(Entries on target coordinates)

● ● ●

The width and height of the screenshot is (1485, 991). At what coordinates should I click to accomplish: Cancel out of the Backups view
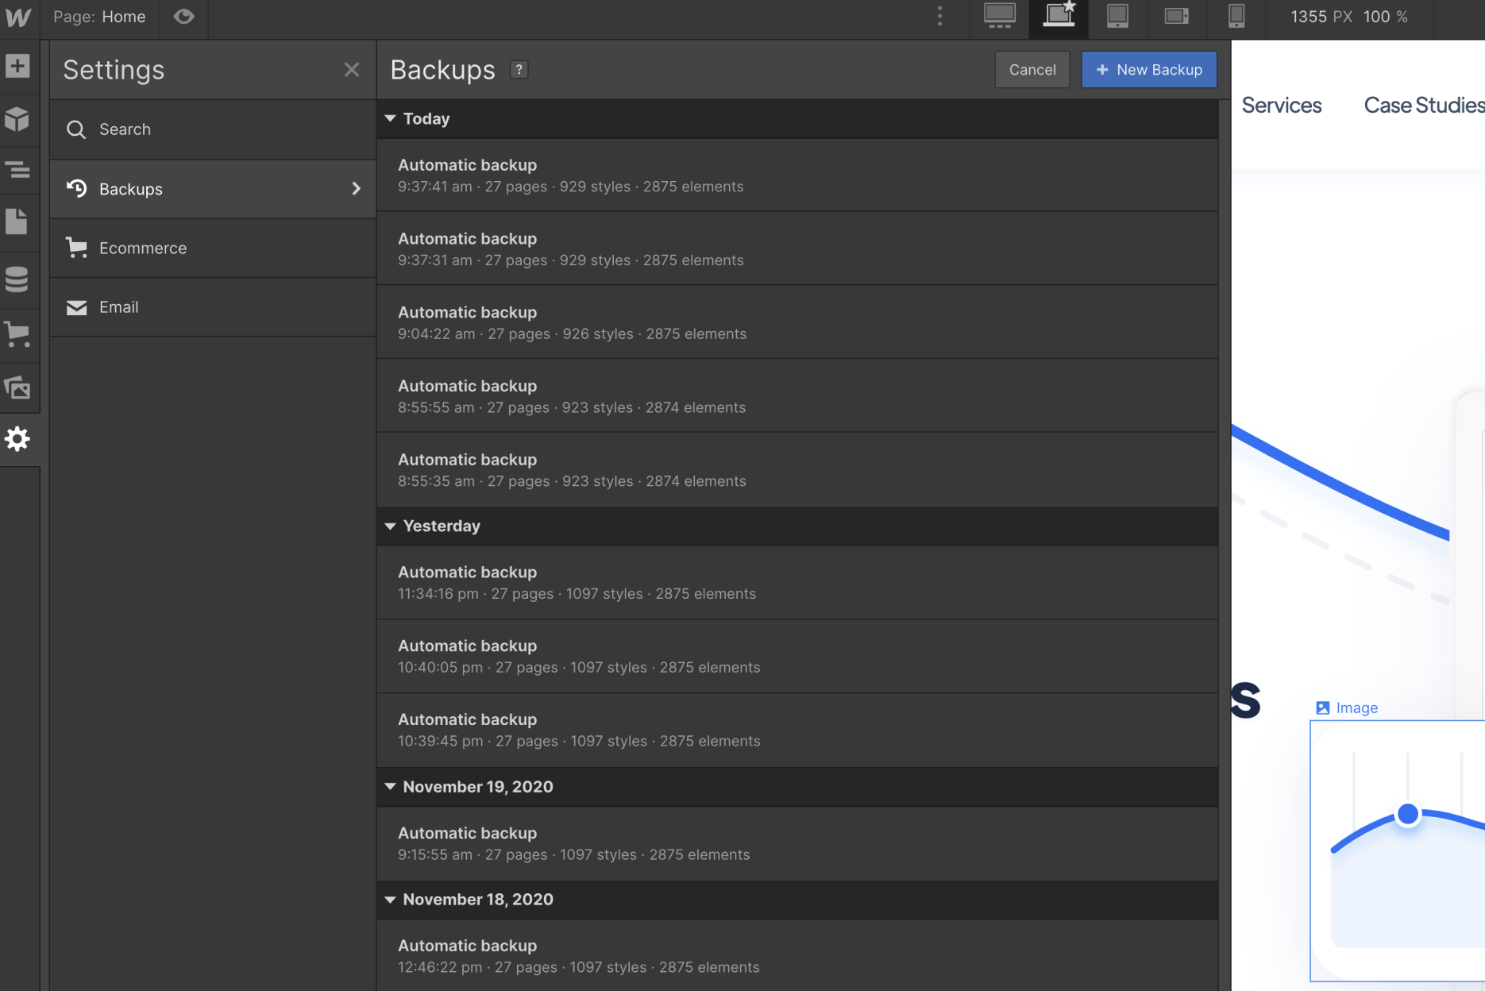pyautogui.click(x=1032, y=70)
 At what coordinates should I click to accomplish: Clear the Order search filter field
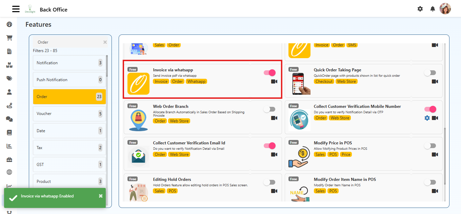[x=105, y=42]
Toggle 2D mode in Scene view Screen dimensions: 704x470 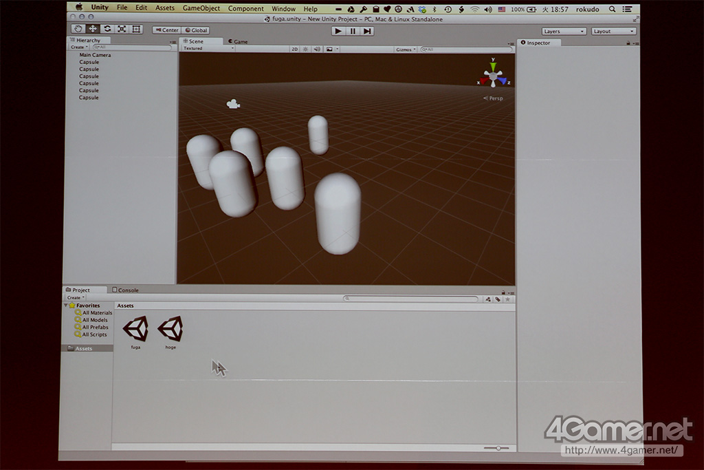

● ● ●

• Prompt: How many lines in the material contain the word "what"? Case counts, and give only the number.

• Result: 2